1. You can say no to a guy.
Even if he just asked for your number, even if he's nice to you and gives or buys you things, you have the right to say you're not interested, and you CAN do it under pressure—you just have to be strong enough to do it. (The guy, if he's stubborn or determined, can still insist, though.) Point is, you're free to choose whom you want to entertain; don't let anyone make you think otherwise. Also, you don't have to go for someone out of pity; that's sad and insulting. A person deserves to be with someone who likes him enough to love him.
2. Communicate openly and avoid being passive aggressive.
When you're passive aggressive, you're playing mind games with your guy where he's already set to lose because he doesn't even know you're playing and what you want from him. Your guy isn't a mind reader. Even if you've given him hints through the tone of your voice or body language, all he'll get is that you're upset/mad/sad. He won't know why unless you spell it out for him, and until then, he won't be able to work things out with you. For the sake of being in good terms already and no longer feeling frustrated, speak.
3. You have to be secure and happy with yourself.
This also goes outside of dating. When it comes to relationships or wanting to be in one, there's going to be some pressure on you to look and behave a certain way. You might feel like you have to live up to a standard or to beat it, and it'll drive you CRAZY, to say the least. So be sure to work on being secure. Surround yourself with positivity, be happy with yourself, love yourself. It's easier said than done, but really, only you can do it for yourself, and only you'll know how to make yourself feel like you're the best.
4. Don't stalk the ex.
In relation to #3, this'll help you a lot. You don't have to be curious about everything, especially when your own happiness, even mental health, is at stake.
5. Your looks aren't everything.
This should be a no-brainer. We've been taught this in Disney movies or fairy tales when we were kids. Still, life has a way of getting the better of us and making us think our appearances are everything, the defining factor of winning a guy, or keeping him for good. It's not. It matters, but it's not everything. If a guy is shallow (or a fool) to make decisions solely based on someone's looks, you're probably better off without him.
6. Trust your guy.
Fact: The possibility of your guy cheating on you will NEVER go away. It can happen, but it doesn't mean it will. Don't get caught up in seeing if he's faithful to you or not, especially if he's not doing anything dubious. Trust him and enjoy the relationship. If he does anything that bothers you, let him know. If he's a jerk about it, well.

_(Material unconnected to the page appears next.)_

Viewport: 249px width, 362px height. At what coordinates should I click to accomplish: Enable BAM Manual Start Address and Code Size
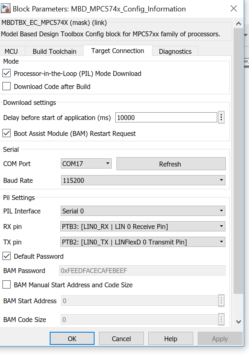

7. Don't let a guy treat you badly.
Some people stay in a toxic or abusive relationship hoping that the guy would change for the better one day. Sounds positive. But what are the chances though that that day will come tomorrow? Or that he won't treat you badly ever again? And does he treat you badly intentionally? If he hurts you intentionally, whether he's sober or drunk, you shouldn't be with him. Care about yourself as a person. It's called having self-respect.
8. Remember that guys have feelings too.
So let's say there's a guy asking you out, and you just don't want to give him a chance (maybe 'cos you're taken or you really just want him to be your friend). We've said in #1 that you can say no, and that still applies here. Just do it politely; there's a polite "no." Let him down gently, and don't even try embarrassing him for whatever evil reason or whim you may have.

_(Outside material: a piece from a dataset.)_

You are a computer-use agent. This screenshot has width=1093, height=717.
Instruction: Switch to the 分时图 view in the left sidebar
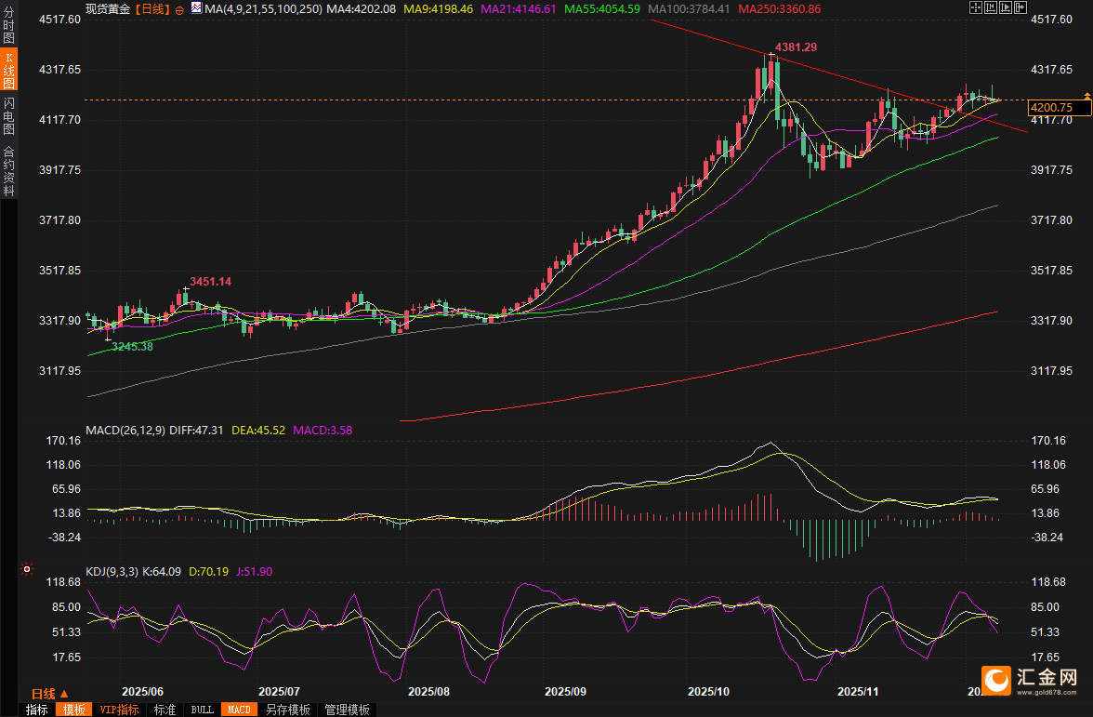click(8, 25)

Take note too that guys, as human beings, want to be loved and desired. It's not just you who wants the loving and the sweet gestures, so go on and be affectionate. Quit the mind games or thinking that he has to message you first all the time.
9. Honesty is still the best policy, but you don't have to tell your guy everything.
Unless that's what he wants and you both agreed on it, then go ahead and spill everything. Otherwise, keep some things to yourself. Like things you and your ex did and where you guys went on dates. Or your password. Or that you've stalked him on Facebook the day you guys met. Some things just don't need to be known.
10. You don't have to do everything with your guy.
You have your hobby and he has his. It's great if you guys like to do the same things and can do them together, but it's also great to have your alone time for your passion projects, for pampering yourself at home, or making surprises for him. We need to feel and be independent in certain aspects of our lives. It's how we really grow.
11. Breakups are for the best.
It might be hard to believe when you're miserable from the breakup, but it really is the best for you and your partner. If you were in an abusive relationship, then you're finally free from all the pains and sorrows it could've brought you. If you were in a pretty good one and the breakup was unprecedented and a total shock, you know you're better off with someone who would want to be with you in spite of your imperfections and shortcomings. (If you're still weeping about your loss and this part doesn't really help you, here's a comforting pat: *pat*)
12. Relationships entail work.
Okay, maybe some relationships were matches made in heaven. But that's just probably 1 percent of the entire human population. Not everybody can just leave everything to fate for a relationship to happen, and not everybody should sit back and wait for the relationship to get better.
Love involves making things work with you and your partner. It's the only way to strengthen your bond and grow together, and know for sure if you're with the one you'd want to be with for the long haul. As in with the things you want in life, you have to work. If you found a guy you think is perfect for you, aka The One or Mr. Right, make sure he'll be that person for good. Love him.